Moreover, the signature P : A → Set collided with my usual understanding of predicates as a function A → Bool. While the second signature A → Bool models predicates as functions, the first one A → Set models predicates as (dependent) types. This mental hop was a challenge to me as an apprentice of dependent types and is not explained or suggested within the chapter. (I am also unsure whether I fully understood it by now and got it right here.)
Potentially, it would have helped me as a reader of the book to
- have an explicit explanation about the meaning of
Set. I suppose it is the type of all types which is itself a type, giving rise to levels mentioned first in the paragraph onLeibniz equality? IsSetthe type denoted by U in The Little Typer? While there might be an explanation ofSetin future chapters, this was the point where I was lost (at first). - have explanations or guidance towards the mental hop of expressing predicates as types instead of functions. I think
EvenandOddare good examples here, which are predicates we already saw in an earlier chapter.
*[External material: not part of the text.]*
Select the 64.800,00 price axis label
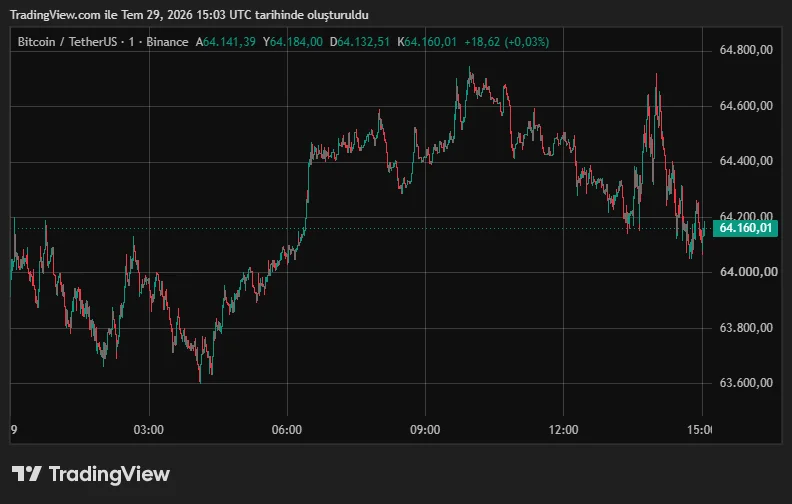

Another option could be having an exercise for navigating the reader towards making this observation (in case they are not too familiar with dependent types yet).
This is just a suggestion and every reader might come with a different background of course.
Kind regards, Paul
Thank you for the feedback. It is helpful to understand what readers find difficult.
However, your claim that subst is the first use of Set other than T : Set is incorrect. Did you read Chapter 3 (Relations) before reading Chapter 4 (Equality)? It has many examples: data ≤ : ℕ → ℕ → Set data < : ℕ → ℕ → Set data even : ℕ → Set data odd : ℕ → Set If you have further comments, taking into account the above, I'd be happy to see them.
Thank you very much for the fast response. I've read chapter 3 before 4 but with a few days inbetween. I see and agree that my claim was wrong.
Yet, my first issue remains. While the examples in chapter 3 use Set within another syntax (explained by the Total example), it remained unclear to me what Set itself is. In chapter 3, I've read signatures such as data even : ℕ → Set as: "something that when given a ℕ produces a value of some type". It was unclear to me, that given an ℕ, even yields a type (which is what Set denotes) but not a value of some unkown thing called Set. If I am not mistaken, it is not before the section on Universe Polymorphism in chapter 4 that Set is (implicitly) defined as "not every type belongs to Set" implying that Set is a type denoting all types except for itself. I guess this is the key information I was missing (especially when reading the section on Leibniz equality).
Regarding my second issue, I suppose when seeing subst in chapter 4, it should have been clear to me that even and odd from chapter 3 are predicates and that their signature indeed matched A → Set with A being ℕ. Maybe, a short hint pointing back to these examples from chapter 3 would have helped me.
@pmbittner I'd be happy to merge a PR adding a sentence pointing back to the examples from chapter 3 (preferably the even and odd predicates, as the inequalities would need to be partially applied to yield unary predicates).